Show every line of the material below that contains the word "Identify", copying each line unchanged. Count a line only when the word matches in case.
□ □ □
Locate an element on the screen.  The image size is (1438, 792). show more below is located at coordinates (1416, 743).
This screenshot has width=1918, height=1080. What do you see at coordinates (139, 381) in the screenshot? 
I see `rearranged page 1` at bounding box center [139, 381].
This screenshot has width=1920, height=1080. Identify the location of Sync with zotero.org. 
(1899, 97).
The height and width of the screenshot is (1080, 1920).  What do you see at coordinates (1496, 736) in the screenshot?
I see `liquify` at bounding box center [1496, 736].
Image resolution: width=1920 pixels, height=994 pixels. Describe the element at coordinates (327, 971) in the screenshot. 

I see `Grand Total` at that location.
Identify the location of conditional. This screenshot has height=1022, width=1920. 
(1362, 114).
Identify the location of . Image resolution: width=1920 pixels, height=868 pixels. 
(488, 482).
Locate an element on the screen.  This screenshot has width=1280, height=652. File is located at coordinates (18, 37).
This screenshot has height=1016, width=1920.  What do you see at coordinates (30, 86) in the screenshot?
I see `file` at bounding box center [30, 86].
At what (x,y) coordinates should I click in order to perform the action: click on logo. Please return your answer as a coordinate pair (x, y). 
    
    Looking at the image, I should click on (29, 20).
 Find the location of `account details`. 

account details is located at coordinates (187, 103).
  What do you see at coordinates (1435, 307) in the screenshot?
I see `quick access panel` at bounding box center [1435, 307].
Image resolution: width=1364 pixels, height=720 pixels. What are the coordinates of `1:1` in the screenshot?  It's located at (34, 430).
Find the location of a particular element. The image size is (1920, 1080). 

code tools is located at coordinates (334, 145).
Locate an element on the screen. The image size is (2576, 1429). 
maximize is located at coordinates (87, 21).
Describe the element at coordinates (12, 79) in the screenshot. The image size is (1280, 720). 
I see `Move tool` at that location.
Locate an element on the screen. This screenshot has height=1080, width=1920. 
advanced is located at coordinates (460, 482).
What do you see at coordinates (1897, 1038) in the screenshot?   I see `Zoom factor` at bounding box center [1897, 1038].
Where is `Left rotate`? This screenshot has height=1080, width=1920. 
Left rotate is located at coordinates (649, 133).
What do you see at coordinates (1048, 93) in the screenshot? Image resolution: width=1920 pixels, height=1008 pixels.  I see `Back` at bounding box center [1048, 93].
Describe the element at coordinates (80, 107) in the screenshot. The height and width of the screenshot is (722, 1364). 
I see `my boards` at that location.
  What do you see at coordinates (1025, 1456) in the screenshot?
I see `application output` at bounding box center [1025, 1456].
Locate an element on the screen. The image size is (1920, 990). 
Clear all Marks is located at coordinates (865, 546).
□ □ □
▸ Worked answer
This screenshot has width=1920, height=1080. Identify the location of Sync with zotero.org. 
Identify the location of conditional. This screenshot has height=1022, width=1920. 
Identify the location of . Image resolution: width=1920 pixels, height=868 pixels. 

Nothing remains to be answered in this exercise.